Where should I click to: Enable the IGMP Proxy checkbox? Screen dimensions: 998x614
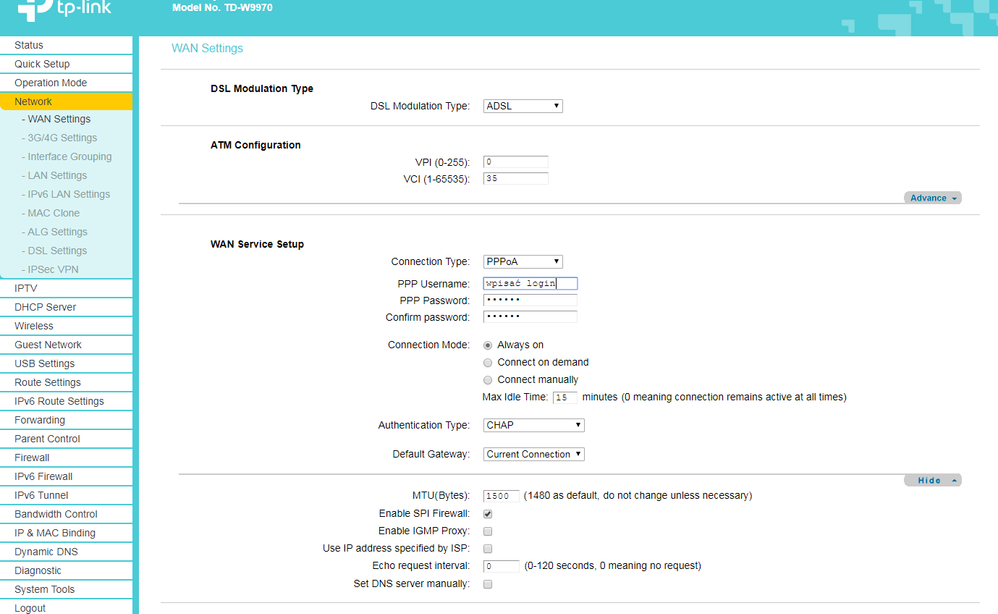488,531
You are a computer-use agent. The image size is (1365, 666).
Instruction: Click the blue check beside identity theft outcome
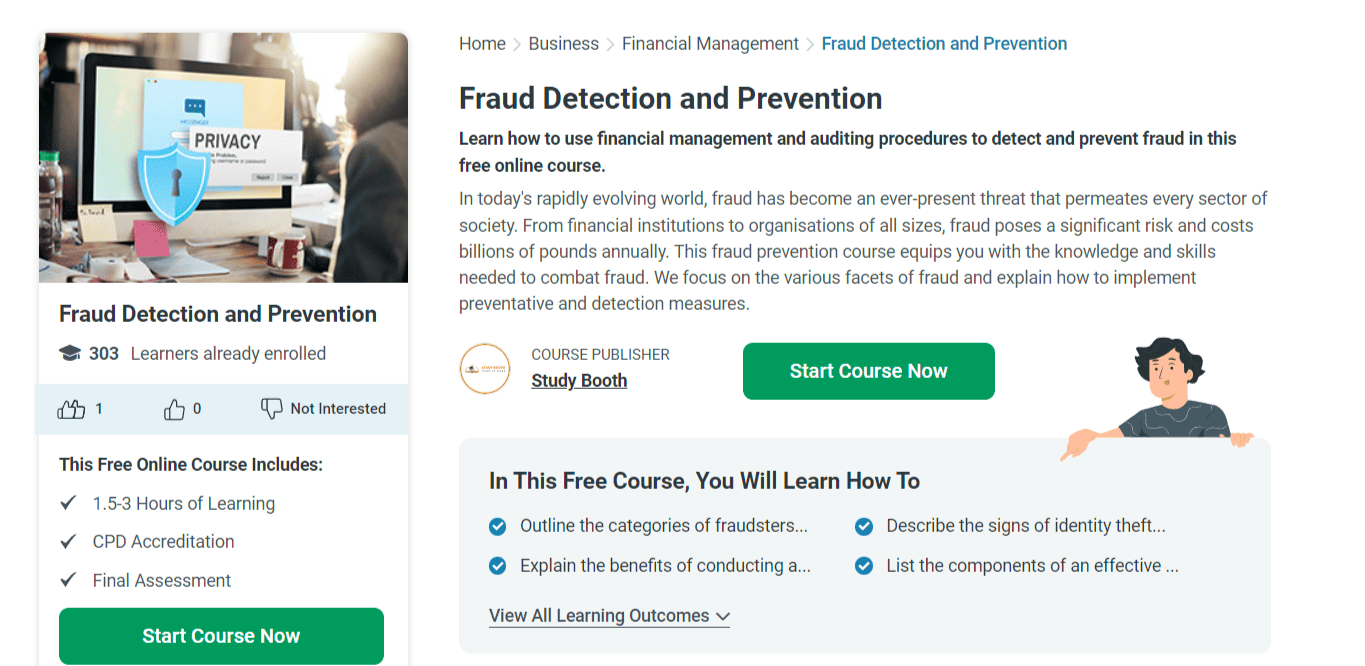click(863, 525)
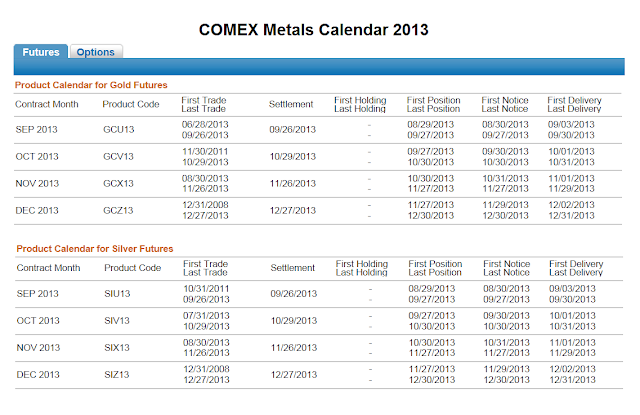Click the gold table Contract Month header
Viewport: 640px width, 415px height.
pos(47,103)
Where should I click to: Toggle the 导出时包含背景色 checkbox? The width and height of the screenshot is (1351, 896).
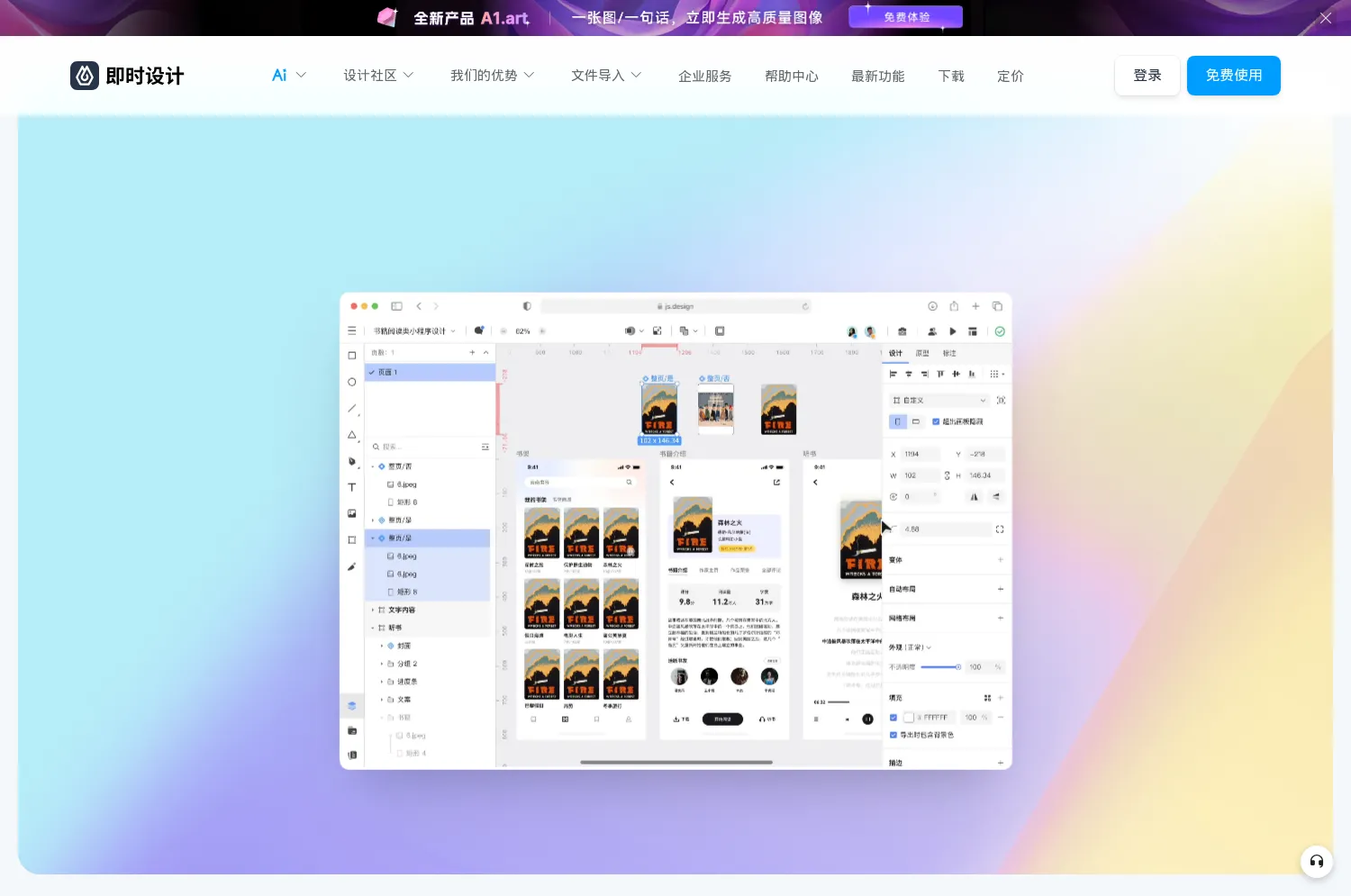click(893, 735)
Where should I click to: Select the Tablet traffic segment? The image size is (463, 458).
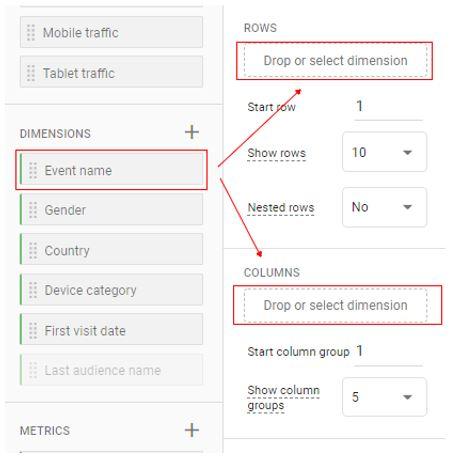[111, 72]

_ _ _ _ _ _ _

*What the task requires*: Omit the pictures and give the material again, exactly and in full.

*Solved exercise*:
Where should I click to: Enable the IGMP Proxy checkbox? Screen dimensions: 998x614
488,531
You are a computer-use agent. The image size is (1365, 666).
Instruction: Click the blue check beside identity theft outcome
click(863, 525)
Click the gold table Contract Month header
Viewport: 640px width, 415px height.
pos(47,103)
Where should I click to: Toggle the 导出时包含背景色 checkbox? The width and height of the screenshot is (1351, 896).
click(893, 735)
Where should I click to: Select the Tablet traffic segment? The image size is (463, 458).
[111, 72]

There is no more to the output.